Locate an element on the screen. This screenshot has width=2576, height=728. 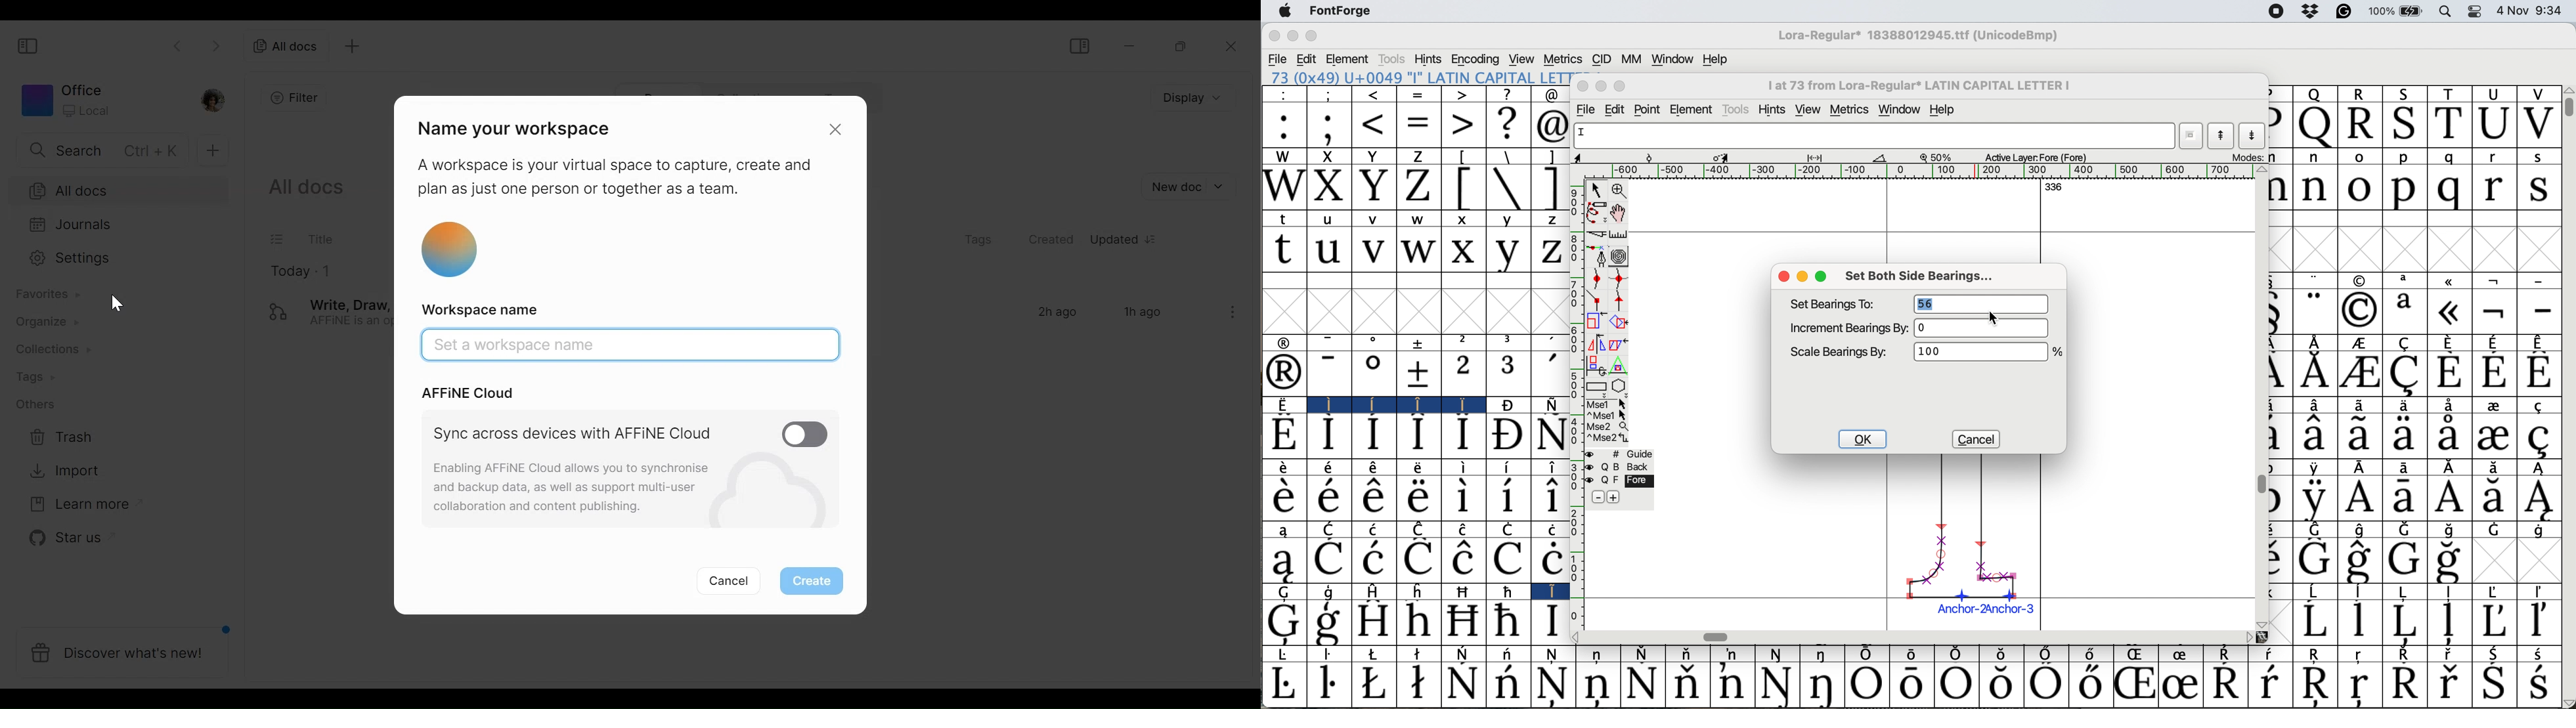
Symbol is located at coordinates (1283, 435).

--

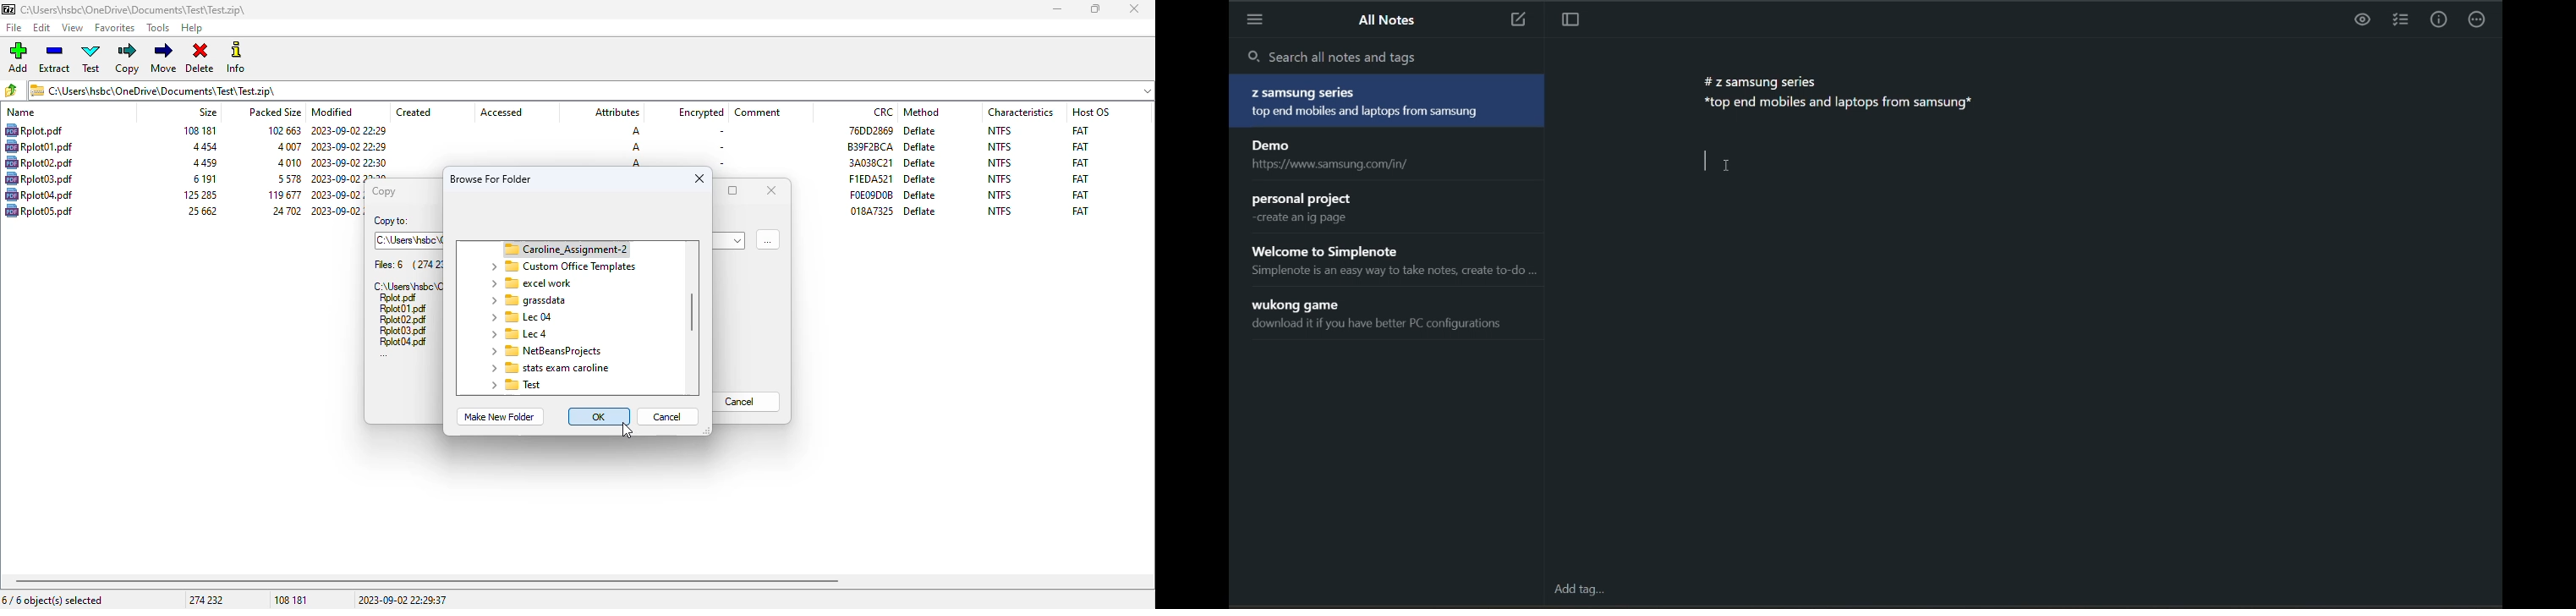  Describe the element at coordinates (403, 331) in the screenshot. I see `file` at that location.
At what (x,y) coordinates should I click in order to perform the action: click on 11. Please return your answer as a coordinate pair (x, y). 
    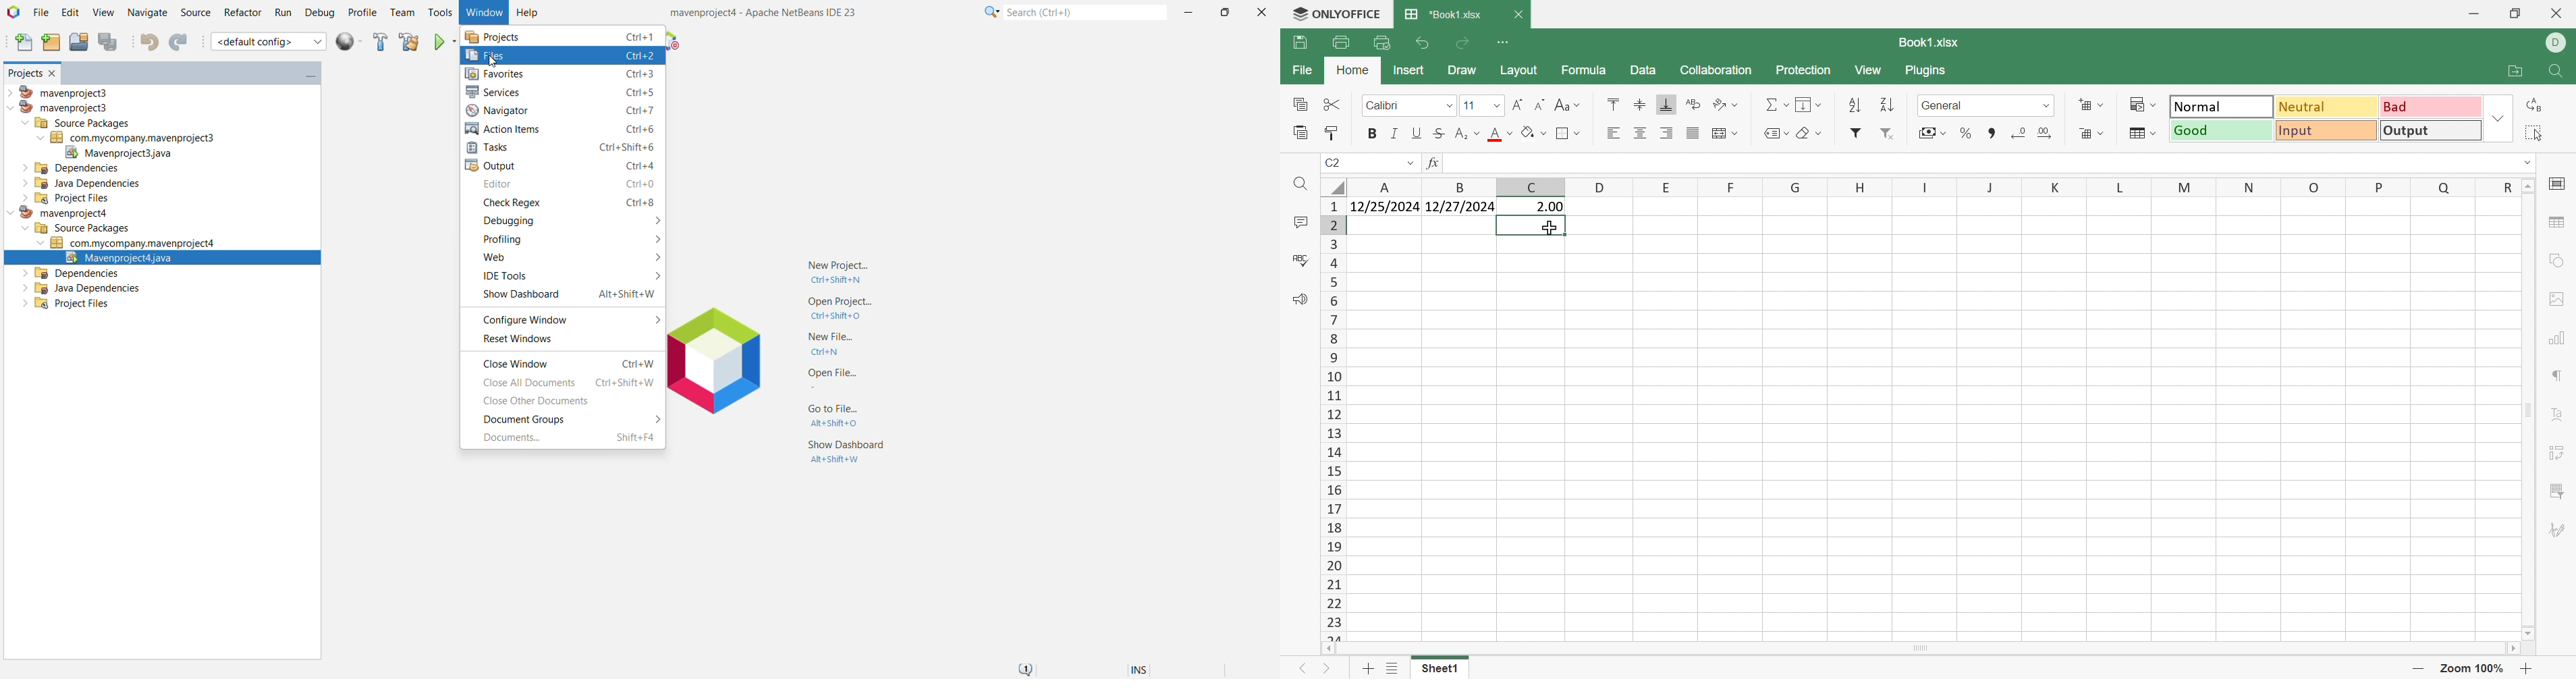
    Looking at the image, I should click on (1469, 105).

--

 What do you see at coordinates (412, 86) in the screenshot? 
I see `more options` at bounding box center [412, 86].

- _BRIEF_
Please copy the records word for word, starting with the line containing "Locate an element" and continuing through the line containing "Symbol is located at coordinates (1283, 435).". Leave out the pictures.

- _FINISHED EXERCISE_
Locate an element on the screen. This screenshot has width=2576, height=728. 
Symbol is located at coordinates (1283, 435).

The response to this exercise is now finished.